**TO DO**:
A) Reproduce word for word the part of the passage on Pauli-Fierz operators from "## Spectral theory" up to and including "are the following.".
B) Carry the passage on Pauli-Fierz operators forward from its last sentence.

**SOURCE DOCUMENT**:
## Spectral theory of Pauli-Fierz operators.(English)Zbl 1034.81016

Pauli-Fierz Hamiltonians are self-adjoint operators that are used in quantum mechanics to describe the interaction of a small system with a Bose field. They are operators of the form $$H=H_{fr}+\lambda V$$ on a Hilbert space $$\mathcal H$$. This Hilbert space has a distinguished decomposition $${\mathcal H}={\mathcal H}^\nu \oplus {\mathcal H}^{\bar\nu}$$. The “free operator” has the form $H_{fr} = \begin{pmatrix} H_{fr}^{\nu\nu} &0\\ 0 &H_{fr}^{\bar\nu\bar\nu}\end{pmatrix}$ and the perturbation has the form $V = \begin{pmatrix} 0 &V^{\nu\bar\nu}\\ V^{\bar\nu\nu} &V^{\bar\nu\bar\nu}. \end{pmatrix}$ The main results of the paper are the following.

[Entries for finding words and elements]

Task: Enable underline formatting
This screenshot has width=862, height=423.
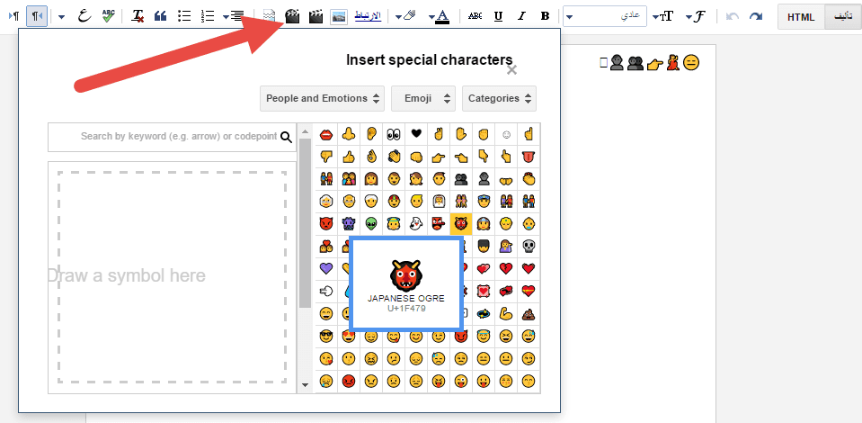Action: click(x=498, y=16)
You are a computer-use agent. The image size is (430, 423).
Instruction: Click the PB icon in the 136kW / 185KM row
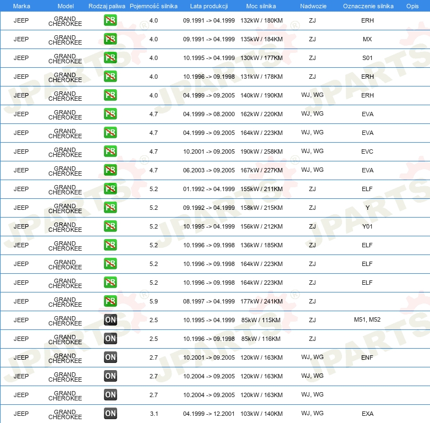click(x=110, y=245)
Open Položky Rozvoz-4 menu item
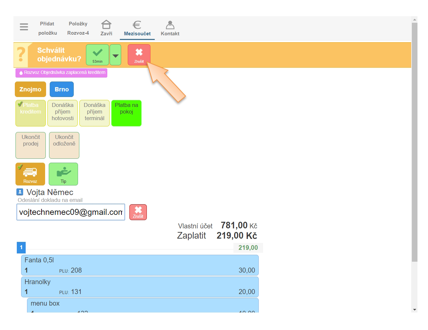Screen dimensions: 428x330 click(x=78, y=28)
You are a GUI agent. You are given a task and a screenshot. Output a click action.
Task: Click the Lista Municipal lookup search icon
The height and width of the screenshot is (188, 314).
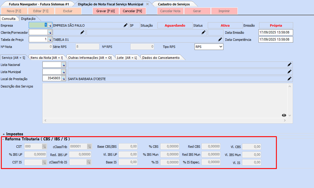63,72
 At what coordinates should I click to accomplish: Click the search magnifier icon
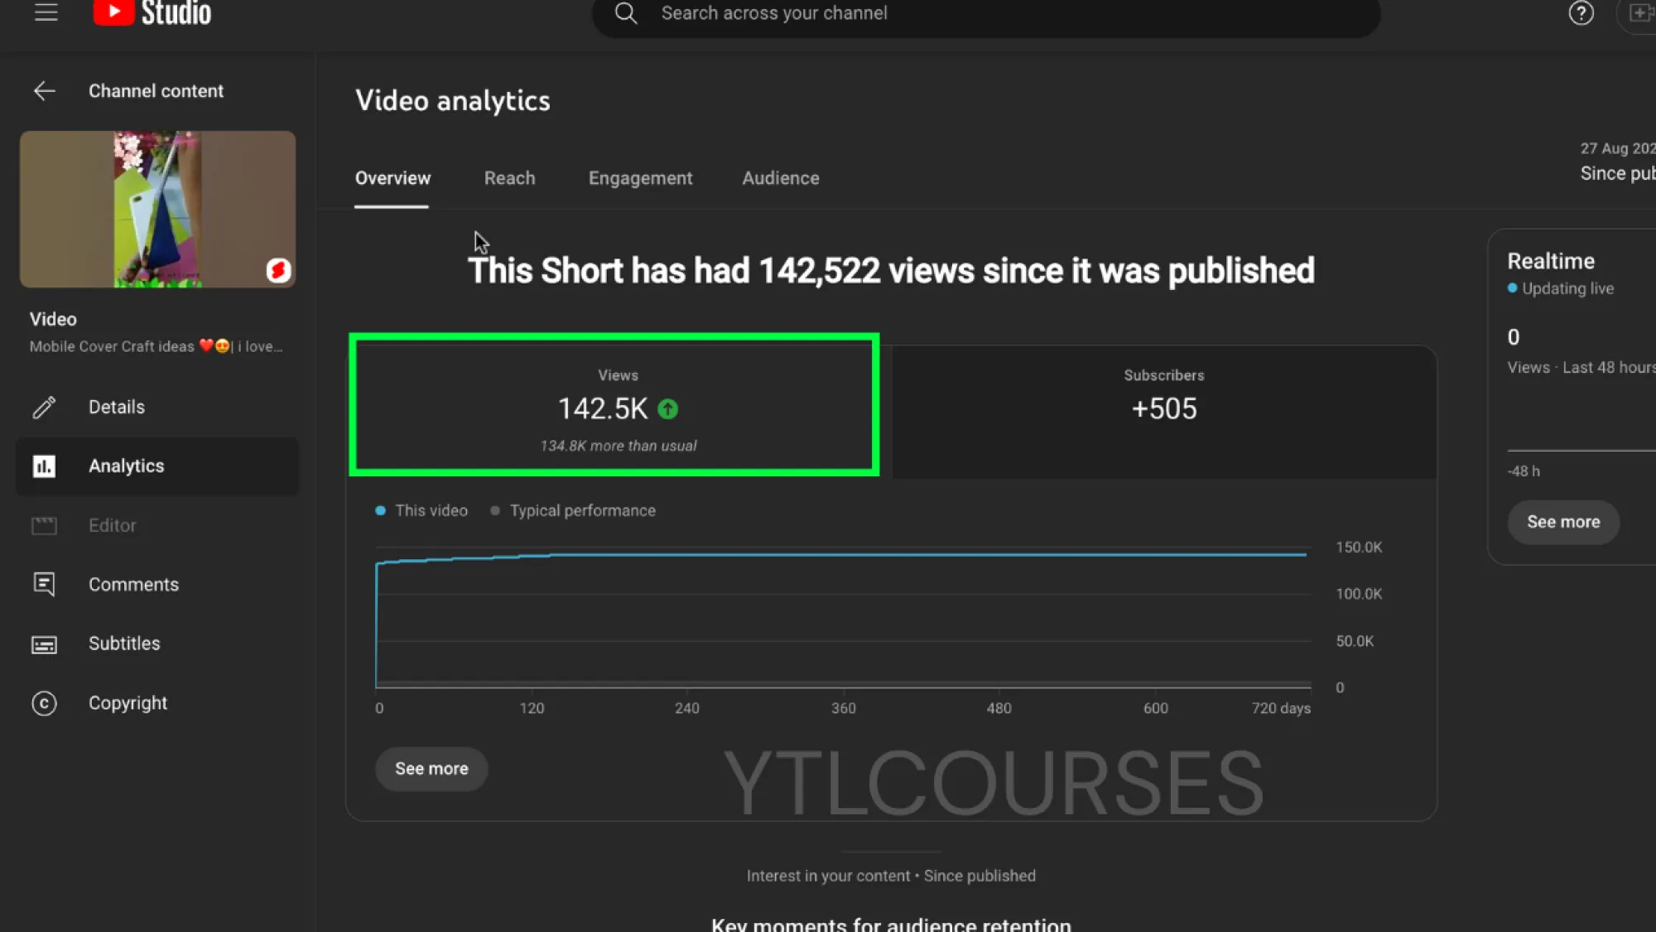tap(625, 13)
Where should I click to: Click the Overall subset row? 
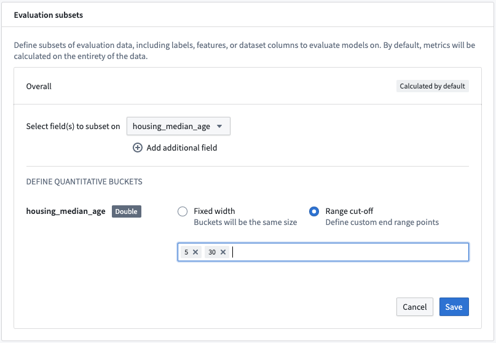click(x=248, y=86)
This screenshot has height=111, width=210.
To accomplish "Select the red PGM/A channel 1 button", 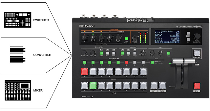I will pos(85,72).
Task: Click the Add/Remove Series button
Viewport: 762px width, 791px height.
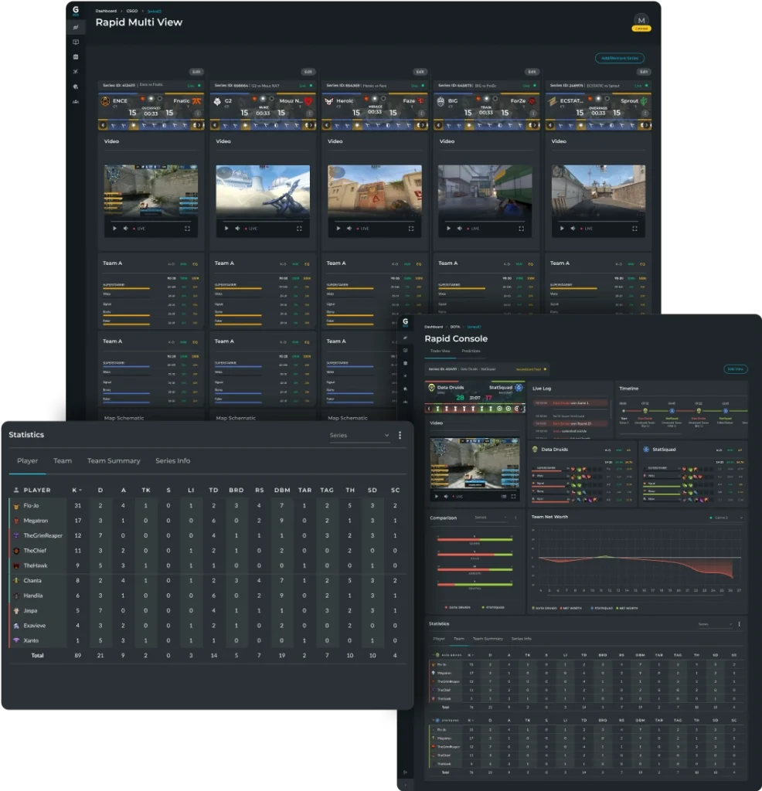Action: click(620, 58)
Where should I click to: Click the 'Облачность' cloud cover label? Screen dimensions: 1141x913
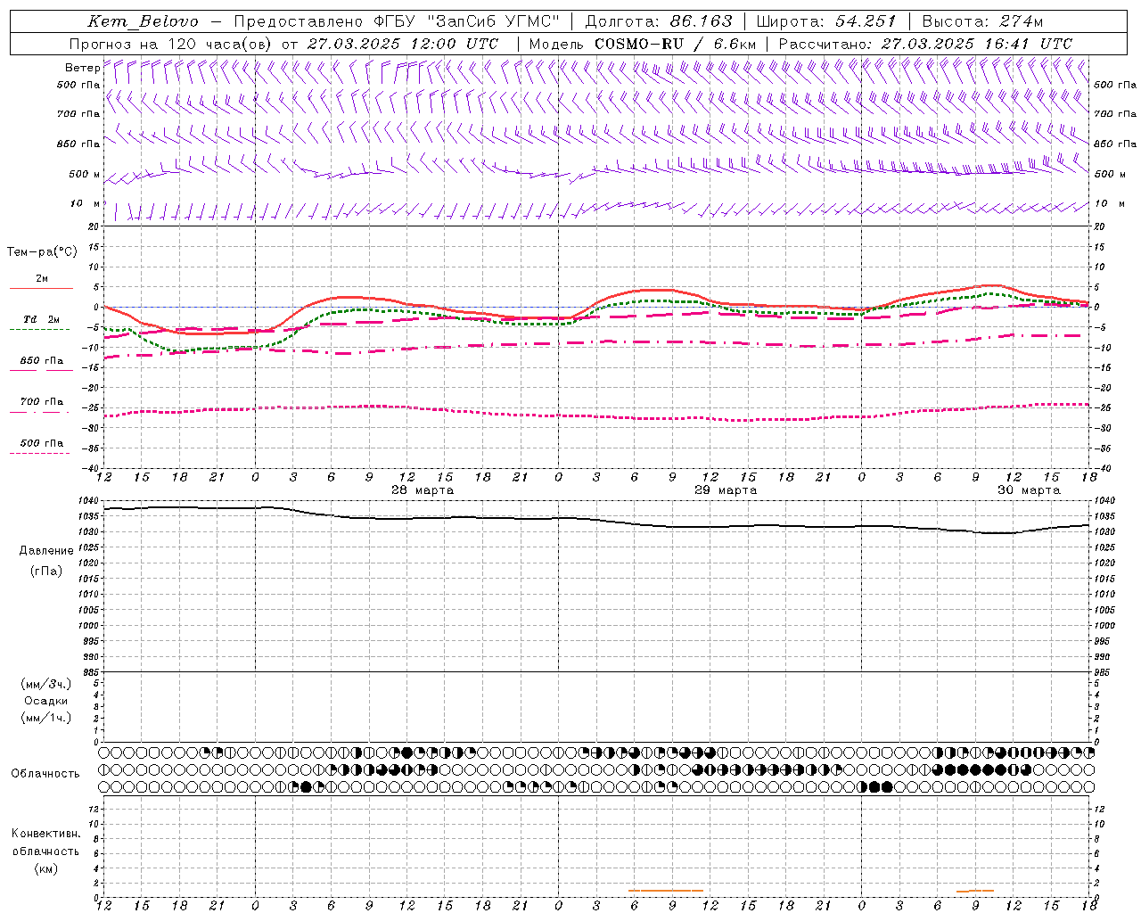click(x=45, y=773)

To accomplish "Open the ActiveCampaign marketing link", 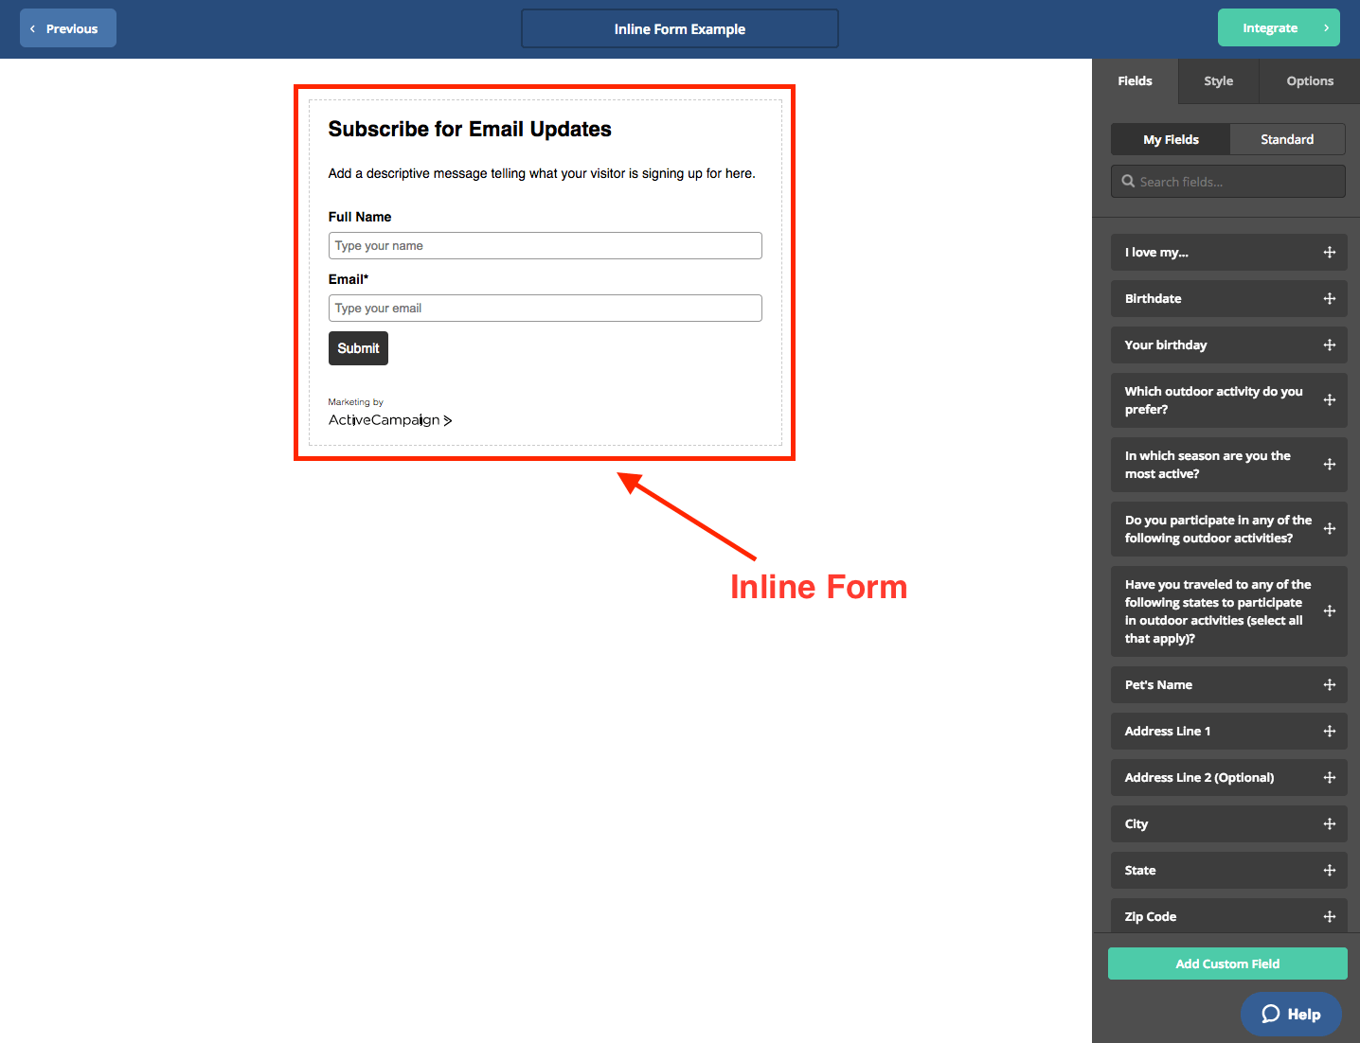I will click(x=389, y=420).
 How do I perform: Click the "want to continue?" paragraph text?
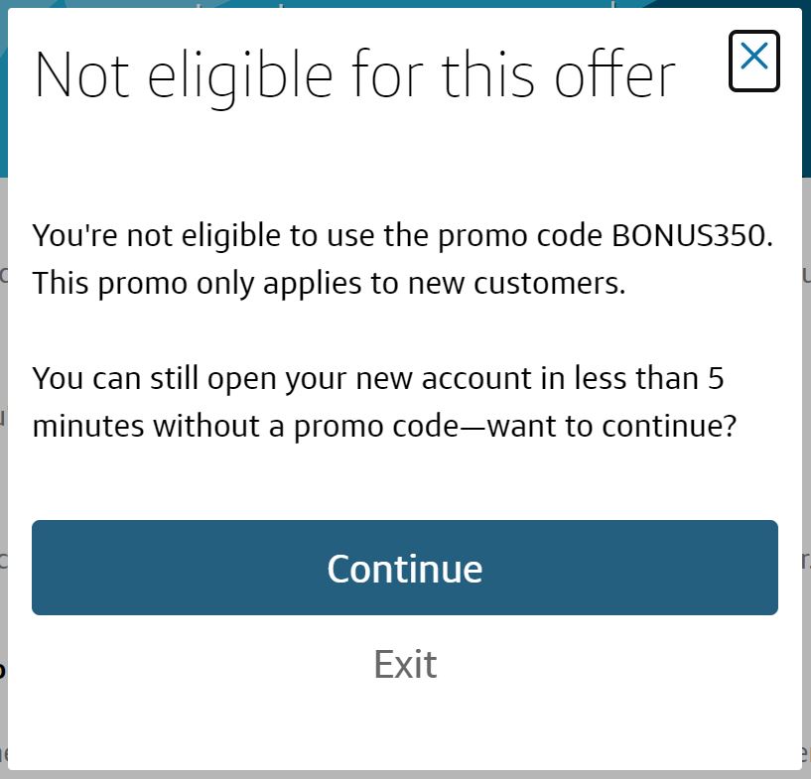point(384,402)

**ANSWER LIST**:
A)
## Spectral theory of Pauli-Fierz operators.(English)Zbl 1034.81016

Pauli-Fierz Hamiltonians are self-adjoint operators that are used in quantum mechanics to describe the interaction of a small system with a Bose field. They are operators of the form $$H=H_{fr}+\lambda V$$ on a Hilbert space $$\mathcal H$$. This Hilbert space has a distinguished decomposition $${\mathcal H}={\mathcal H}^\nu \oplus {\mathcal H}^{\bar\nu}$$. The “free operator” has the form $H_{fr} = \begin{pmatrix} H_{fr}^{\nu\nu} &0\\ 0 &H_{fr}^{\bar\nu\bar\nu}\end{pmatrix}$ and the perturbation has the form $V = \begin{pmatrix} 0 &V^{\nu\bar\nu}\\ V^{\bar\nu\nu} &V^{\bar\nu\bar\nu}. \end{pmatrix}$ The main results of the paper are the following.

B)
a) Outside of an $$O(\lambda^2)$$ neighborhood of $$\sigma(H^{\nu\nu})$$ the spectrum of $$H$$ is purely absolutely continuous and the Limiting Absorption Principle holds.
b) Let $$k$$ be an isolated eigenvalue of $$H^{\nu\nu}$$ and suppose the Fermi Golden Rule assumption for $$k$$ holds. Then the spectrum of $$H$$ is purely absolutely continuous in an $$O(\lambda^2)$$ neighborhood of $$k$$ and the Limiting Absorption Principle holds.
c) If the Fermi Golden Rule assumption fails, the description of the spectrum of $$H$$ in a neighborhood of $$k+\lambda^2 m$$ is obtained, where $$m\in\sigma_{disc}(w_k)\cap {\mathbb R}$$, $$w_k=p_kw(z+i0)p_k$$, $$w(z)=V^{\nu\bar\nu} (zI^{\bar\nu\bar\nu}- H_{fr}^{\bar\nu\bar \nu})^{-1}V^{\bar\nu\nu},$$ and $$p_k$$ is the projection of $$H_{fr}^{\nu\nu}$$ onto $$k$$.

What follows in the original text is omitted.